Equating resistance of tyranny, and even the discussion surrounding it, as being "inappropriate" alone exemplifies, at least partially, the conflation of authority with a moral imperative. Then he or she makes this clear by blatantly suggesting that the only [appropriate] method of resistance is limited to the context of authority. That's patently absurd, of course. In any real-world application of people attempting to liberate themselves conscientiously, wherever law is oppressing them, usually they cannot attempt to do so without serious action, resistance, and cultural pressure: not remaining shackled. Free action breaks barriers. It creates a social impetus for the increase of people to follow and change to occur (culturally or legally).


Ok.

I think it's very unwise to do this given it's how DPR just got busted. You can disagree or not, but this is a question of consequence, not political theory. If you don't think publishing a project called Silk Road 2.0 will get you on a watch list, then ok. If you think this is the way to organize against the state, then good luck. But if you think this is just the comments section, and nothing's really going to come of it, then here's what I have to say:

DPR doesn't have millions of people rallying for him-- because he was a drug dealer. He put a hit out on an employee, and he made $80million by taking a cut. There is no more clear way to flaunt the law than to do it for a large profit, and that's what he did. Whether he used Tor and Bitcoin or kept a notebook ledger and walked between houses, his message would be the same: that'll be 5%, please.

Free action does indeed break barriers, and new technologies change the world, but if there were ever an industry that got better treatment by a government, US Tech would be it. I don't have a problem with fighting oppression. I have a problem with squandering privilege while tying yourself to the oppressed. If you are in this conversation and you're not afraid of ramifications, yes, you have a privilege.
- - - - -
GOAL OF THE EXERCISE - Can you return, word for word, the part of the comment thread about resisting authority starting with "Free action does" and going on through "have a privilege."? Rely only on the comment thread about resisting authority.

(Target pointing records)
- - - - -
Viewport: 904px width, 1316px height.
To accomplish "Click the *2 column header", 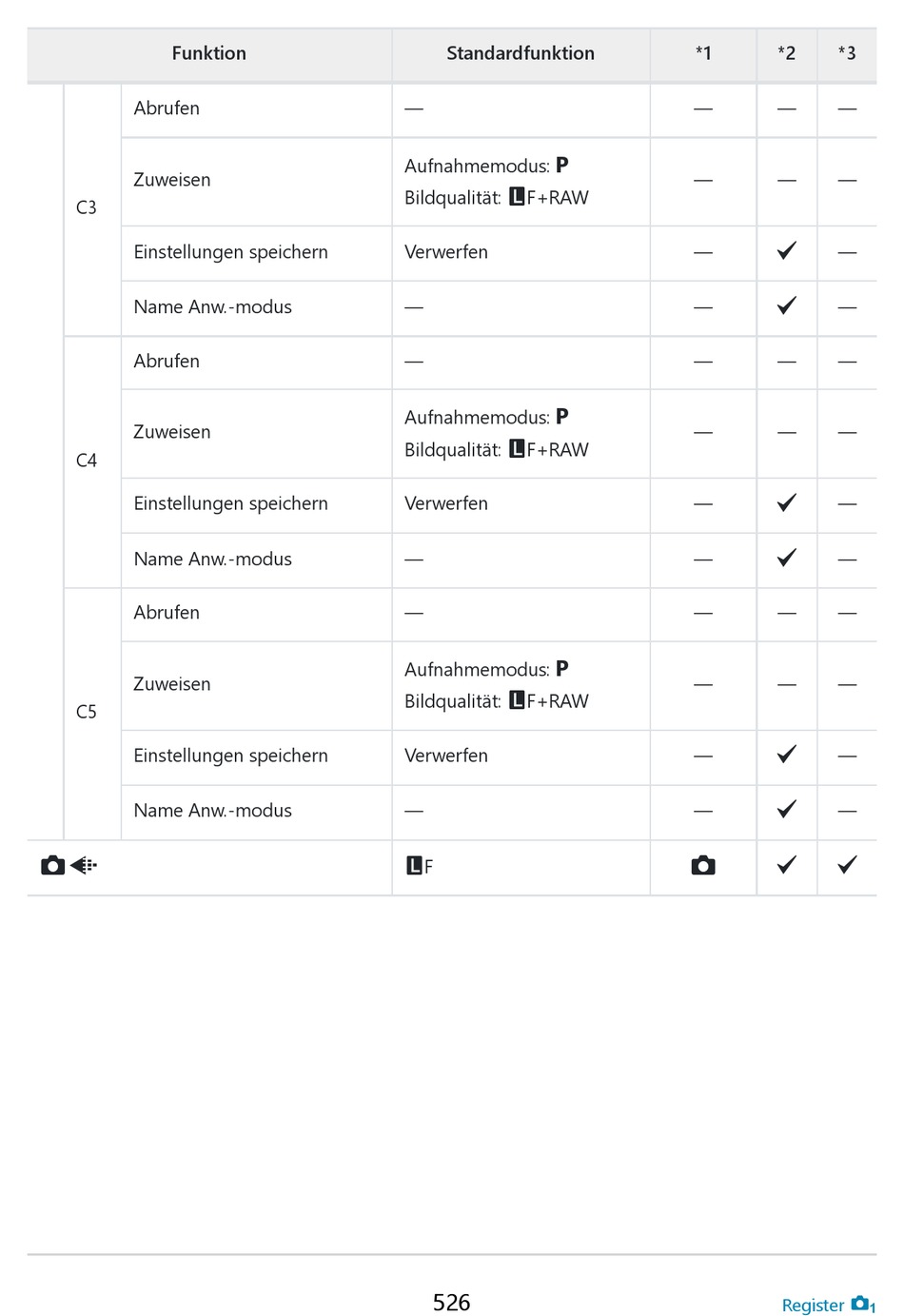I will pyautogui.click(x=786, y=53).
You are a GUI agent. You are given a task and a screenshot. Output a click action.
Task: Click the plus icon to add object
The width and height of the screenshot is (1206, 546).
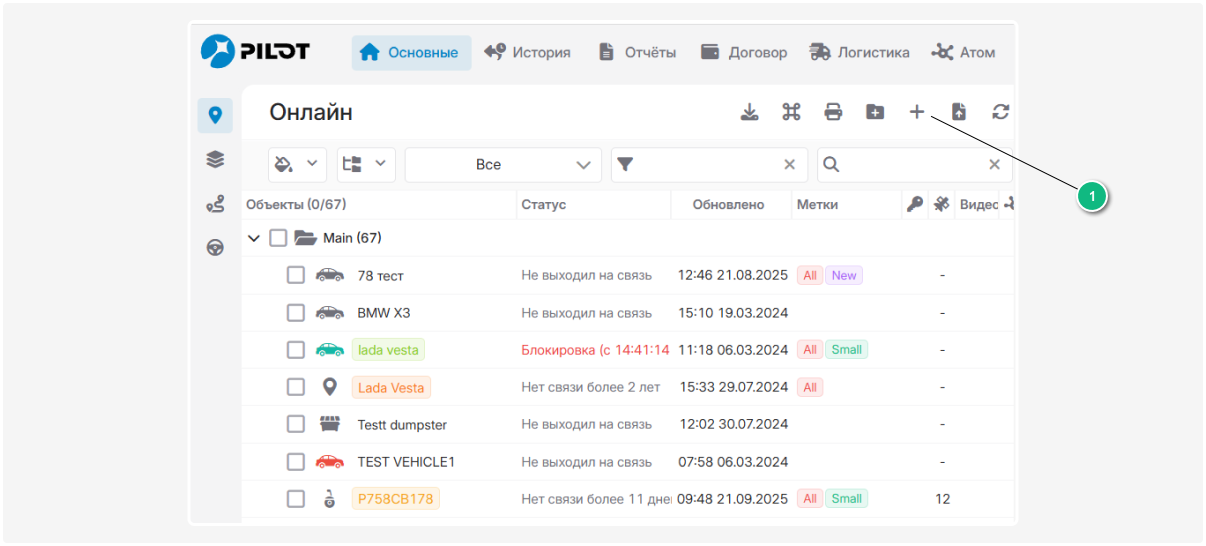tap(916, 112)
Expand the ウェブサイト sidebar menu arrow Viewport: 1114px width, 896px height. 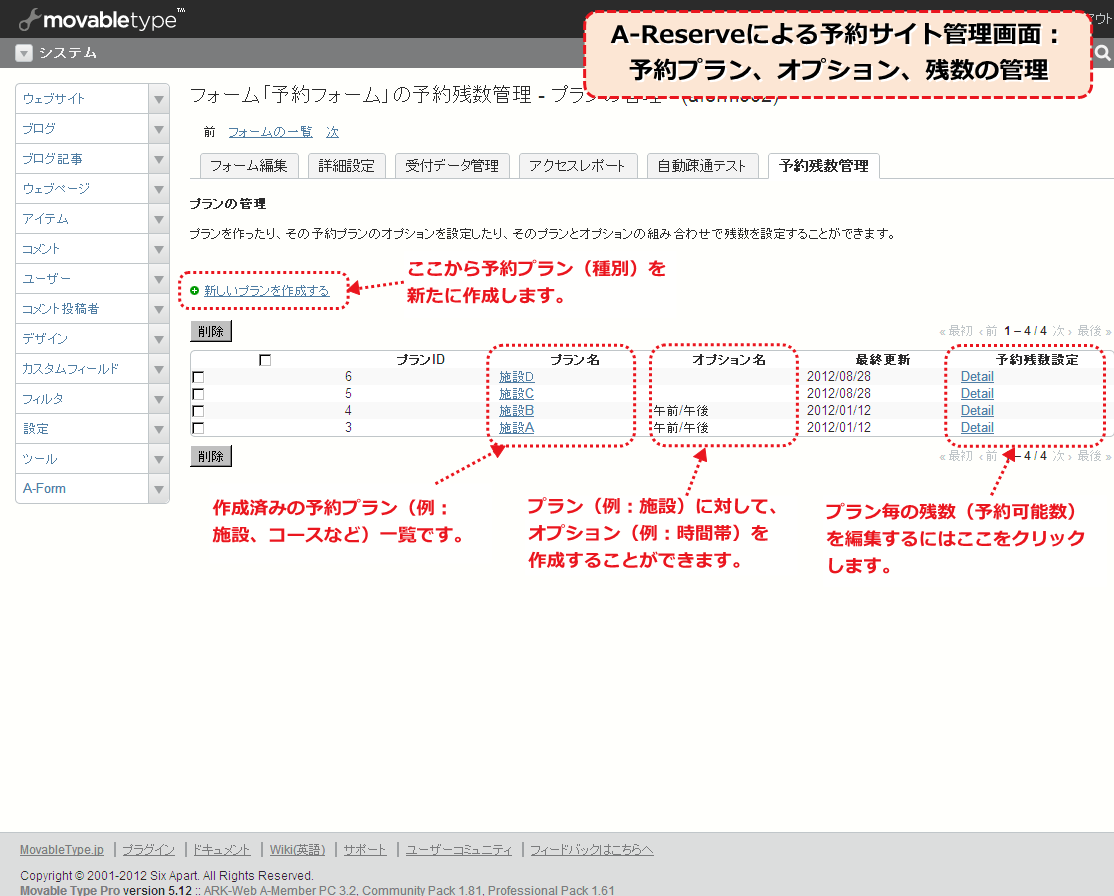click(158, 99)
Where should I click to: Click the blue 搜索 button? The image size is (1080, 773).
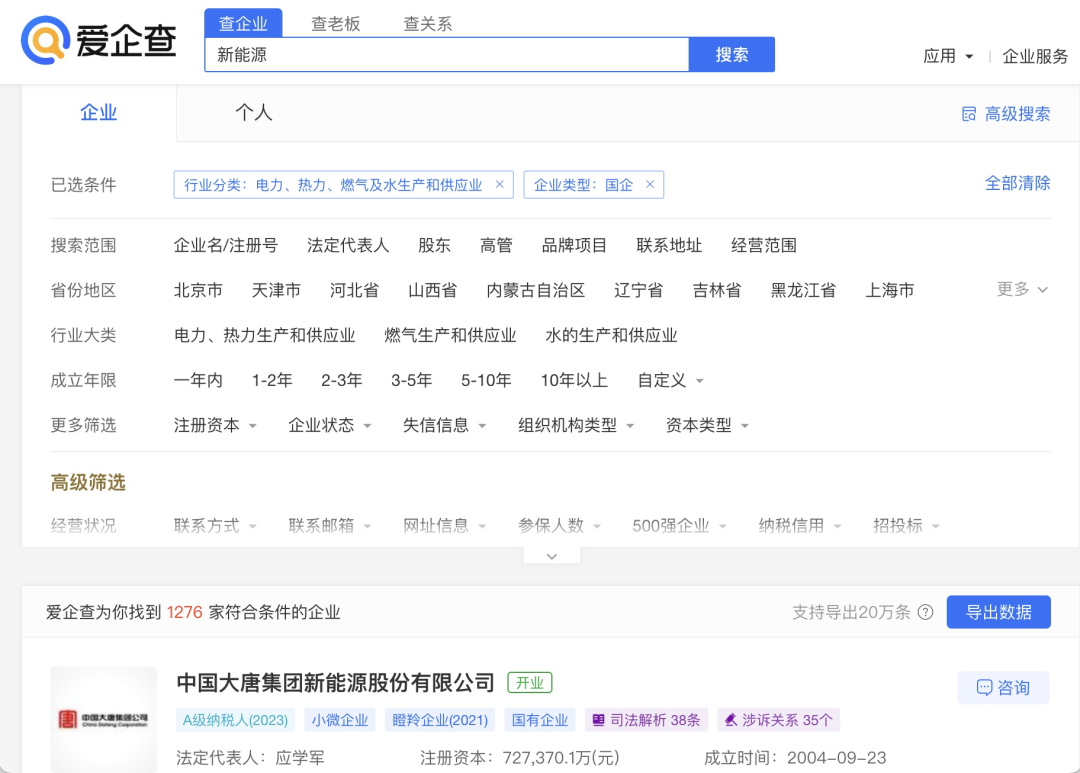[x=731, y=55]

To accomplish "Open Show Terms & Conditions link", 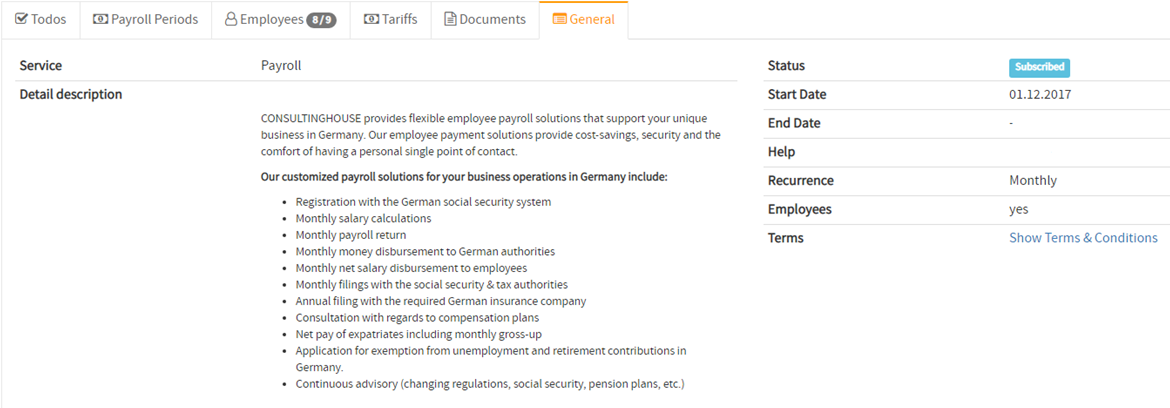I will [1083, 238].
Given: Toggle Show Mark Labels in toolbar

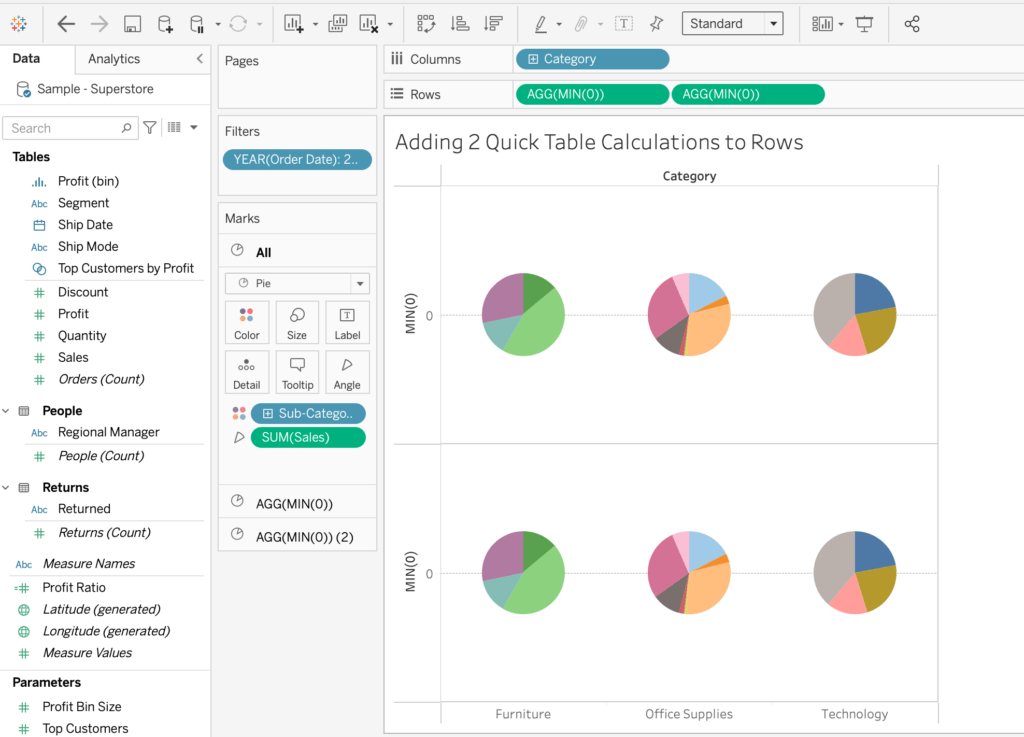Looking at the screenshot, I should coord(623,24).
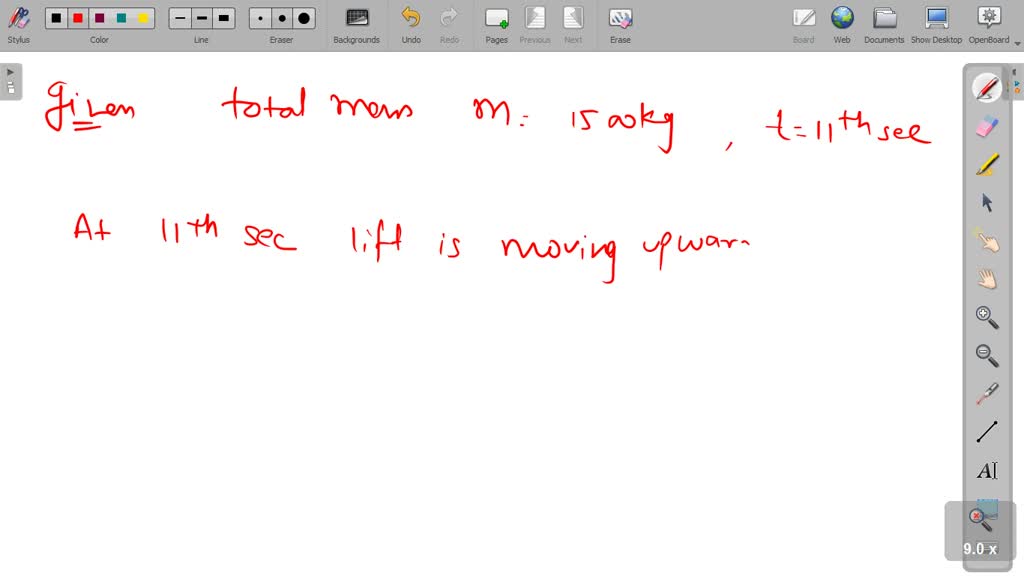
- - - - -
EXERCISE ANSWER -
Free action does indeed break barriers, and new technologies change the world, but if there were ever an industry that got better treatment by a government, US Tech would be it. I don't have a problem with fighting oppression. I have a problem with squandering privilege while tying yourself to the oppressed. If you are in this conversation and you're not afraid of ramifications, yes, you have a privilege.